The AI agent ecosystem has a problem: every project reinvents the same infrastructure. Security evaluation, semantic memory, audit logging, process sandboxing, messaging adapters — these are solved problems, but every agent framework builds them from scratch, tightly coupled to their specific architecture.
OpenParallax takes a different approach. Each infrastructure component is a self-contained Go package with its own types, its own configuration, and zero dependencies on the rest of the system. The Engine — the OpenParallax-specific orchestrator — imports these modules and wires them together. But the modules themselves know nothing about the Engine.
This means:
- You can use Shield in your FastAPI agent without importing anything else from OpenParallax
- You can use Memory with PostgreSQL + pgvector in a system that has nothing to do with agents
- You can drop Audit into your existing microservice for tamper-evident logging
- You can use Sandbox to isolate any child process, not just AI agents
The Module Map
PUBLIC MODULES (independently importable)
┌─────────────────────────────────────────────────────────┐
│ │
│ ┌─────────┐ ┌─────────┐ ┌─────────┐ ┌───────────┐ │
│ │ Shield │ │ Memory │ │ Audit │ │ Sandbox │ │
│ │ (4-tier │ │ (FTS5 + │ │ (hash │ │ (kernel │ │
│ │ AI │ │ vector │ │ chain │ │ process │ │
│ │ sec) │ │ search)│ │ JSONL) │ │ isolation)│ │
│ └────┬────┘ └────┬────┘ └────┬────┘ └─────┬─────┘ │
│ │ │ │ │ │
│ ┌────┴────┐ ┌────┴────┐ ┌───┴────┐ ┌─────┴─────┐ │
│ │Chronicle│ │ Channels│ │ LLM │ │ IFC │ │
│ │ (CoW │ │ (multi- │ │(multi- │ │ (info │ │
│ │ snaps) │ │ platform│ │provider│ │ flow │ │
│ │ │ │ msg) │ │ API) │ │ control) │ │
│ └─────────┘ └─────────┘ └────────┘ └───────────┘ │
│ │
│ ┌─────────┐ ┌─────────┐ │
│ │ Crypto │ │ MCP │ │
│ │ (IDs, │ │ (client │ │
│ │ hashes,│ │ integ- │ │
│ │ canary)│ │ ration)│ │
│ └─────────┘ └─────────┘ │
└─────────────────────────────────────────────────────────┘
│
│ imports
▼
┌─────────────────────────────────────────────────────────┐
│ OPENPARALLAX (the orchestrator) │
│ │
│ ┌──────────────────────────────────────────────────┐ │
│ │ Engine │ │
│ │ Wires all modules together into the pipeline: │ │
│ │ message → Shield → IFC → Chronicle → Executor │ │
│ │ → Audit → Memory → Response │ │
│ └──────────────────────────────────────────────────┘ │
│ │
│ ┌───────┐ ┌─────────┐ ┌────────┐ ┌────────────┐ │
│ │ Agent │ │ Session │ │ Config │ │ Web │ │
│ │(reason│ │(OTR, │ │(YAML │ │ (HTTP/WS │ │
│ │ loop) │ │lifecycle│ │ schema)│ │ server) │ │
│ └───────┘ └─────────┘ └────────┘ └────────────┘ │
└─────────────────────────────────────────────────────────┘Everything in the top box is a standalone module. Everything in the bottom box is OpenParallax-specific — it only makes sense as part of the full agent system.

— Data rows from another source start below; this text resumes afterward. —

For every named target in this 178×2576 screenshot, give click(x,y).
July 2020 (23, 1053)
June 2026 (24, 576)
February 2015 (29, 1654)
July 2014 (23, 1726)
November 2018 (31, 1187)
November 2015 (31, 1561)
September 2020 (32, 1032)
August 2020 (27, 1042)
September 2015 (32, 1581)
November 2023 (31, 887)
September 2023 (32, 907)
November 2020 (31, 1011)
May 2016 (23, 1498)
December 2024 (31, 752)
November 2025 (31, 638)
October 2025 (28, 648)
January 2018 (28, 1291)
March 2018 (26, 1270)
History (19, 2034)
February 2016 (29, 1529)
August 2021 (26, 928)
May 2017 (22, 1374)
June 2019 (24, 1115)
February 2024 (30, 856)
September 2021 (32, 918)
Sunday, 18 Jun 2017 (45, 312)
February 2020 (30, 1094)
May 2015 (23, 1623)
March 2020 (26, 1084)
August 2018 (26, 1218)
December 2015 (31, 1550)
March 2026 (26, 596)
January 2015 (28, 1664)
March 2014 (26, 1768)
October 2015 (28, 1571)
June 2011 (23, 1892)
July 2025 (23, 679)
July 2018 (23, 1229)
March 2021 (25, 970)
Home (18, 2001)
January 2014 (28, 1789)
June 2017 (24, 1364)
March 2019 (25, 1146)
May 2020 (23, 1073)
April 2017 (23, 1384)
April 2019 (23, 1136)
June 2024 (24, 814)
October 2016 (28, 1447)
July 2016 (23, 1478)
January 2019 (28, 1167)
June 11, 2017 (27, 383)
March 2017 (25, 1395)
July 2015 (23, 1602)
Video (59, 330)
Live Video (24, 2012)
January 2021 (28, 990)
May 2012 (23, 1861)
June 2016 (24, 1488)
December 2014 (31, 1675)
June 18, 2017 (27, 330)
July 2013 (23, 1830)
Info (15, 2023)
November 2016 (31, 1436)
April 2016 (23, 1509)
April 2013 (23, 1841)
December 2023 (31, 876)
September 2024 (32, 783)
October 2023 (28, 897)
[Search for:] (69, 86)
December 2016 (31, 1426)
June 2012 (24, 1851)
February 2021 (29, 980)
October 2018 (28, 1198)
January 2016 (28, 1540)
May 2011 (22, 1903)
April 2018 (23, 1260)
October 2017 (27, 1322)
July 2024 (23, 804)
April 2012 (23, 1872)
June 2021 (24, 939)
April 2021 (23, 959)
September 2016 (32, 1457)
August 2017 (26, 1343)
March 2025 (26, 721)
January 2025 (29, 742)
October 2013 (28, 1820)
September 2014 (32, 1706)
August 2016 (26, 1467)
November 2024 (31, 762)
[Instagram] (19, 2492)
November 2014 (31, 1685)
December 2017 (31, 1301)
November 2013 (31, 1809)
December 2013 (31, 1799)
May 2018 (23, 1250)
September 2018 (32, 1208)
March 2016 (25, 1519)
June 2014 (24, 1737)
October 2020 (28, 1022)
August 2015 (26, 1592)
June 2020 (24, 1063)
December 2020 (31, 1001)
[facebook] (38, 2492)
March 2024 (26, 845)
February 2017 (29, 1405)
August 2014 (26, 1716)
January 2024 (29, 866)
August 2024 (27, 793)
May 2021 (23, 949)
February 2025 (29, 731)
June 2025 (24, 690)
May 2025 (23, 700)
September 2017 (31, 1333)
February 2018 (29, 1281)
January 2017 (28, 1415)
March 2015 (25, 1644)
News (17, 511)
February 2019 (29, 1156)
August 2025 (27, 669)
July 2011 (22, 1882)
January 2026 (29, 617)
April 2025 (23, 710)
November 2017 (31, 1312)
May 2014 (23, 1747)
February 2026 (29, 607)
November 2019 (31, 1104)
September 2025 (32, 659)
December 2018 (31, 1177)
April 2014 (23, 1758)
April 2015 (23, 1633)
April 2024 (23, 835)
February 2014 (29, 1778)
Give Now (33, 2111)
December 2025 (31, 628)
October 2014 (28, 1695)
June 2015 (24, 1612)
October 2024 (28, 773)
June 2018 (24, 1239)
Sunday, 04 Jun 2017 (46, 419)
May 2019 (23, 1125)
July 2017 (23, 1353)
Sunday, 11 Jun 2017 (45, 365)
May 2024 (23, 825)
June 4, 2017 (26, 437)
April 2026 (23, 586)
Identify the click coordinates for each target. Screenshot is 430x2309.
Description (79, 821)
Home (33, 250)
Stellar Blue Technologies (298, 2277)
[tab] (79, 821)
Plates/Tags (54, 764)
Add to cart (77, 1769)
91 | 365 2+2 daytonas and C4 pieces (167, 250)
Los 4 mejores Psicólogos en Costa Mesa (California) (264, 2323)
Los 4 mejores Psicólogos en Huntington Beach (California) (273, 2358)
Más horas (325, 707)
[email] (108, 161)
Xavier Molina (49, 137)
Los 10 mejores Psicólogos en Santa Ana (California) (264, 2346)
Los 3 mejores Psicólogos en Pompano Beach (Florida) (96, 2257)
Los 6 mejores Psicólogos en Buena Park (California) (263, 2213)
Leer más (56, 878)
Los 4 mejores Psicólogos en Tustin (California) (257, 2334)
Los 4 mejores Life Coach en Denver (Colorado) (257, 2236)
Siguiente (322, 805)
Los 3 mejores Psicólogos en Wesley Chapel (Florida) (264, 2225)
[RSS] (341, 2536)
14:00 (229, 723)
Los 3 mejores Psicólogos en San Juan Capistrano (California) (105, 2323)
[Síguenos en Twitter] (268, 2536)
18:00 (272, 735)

How OpenParallax Uses Its Modules
When you run openparallax start, the Engine initializes each module independently and wires them into the message pipeline:
Startup
// Simplified — each module initializes independently
shield := shield.New(shield.Config{PolicyFile: "security/shield/default.yaml"})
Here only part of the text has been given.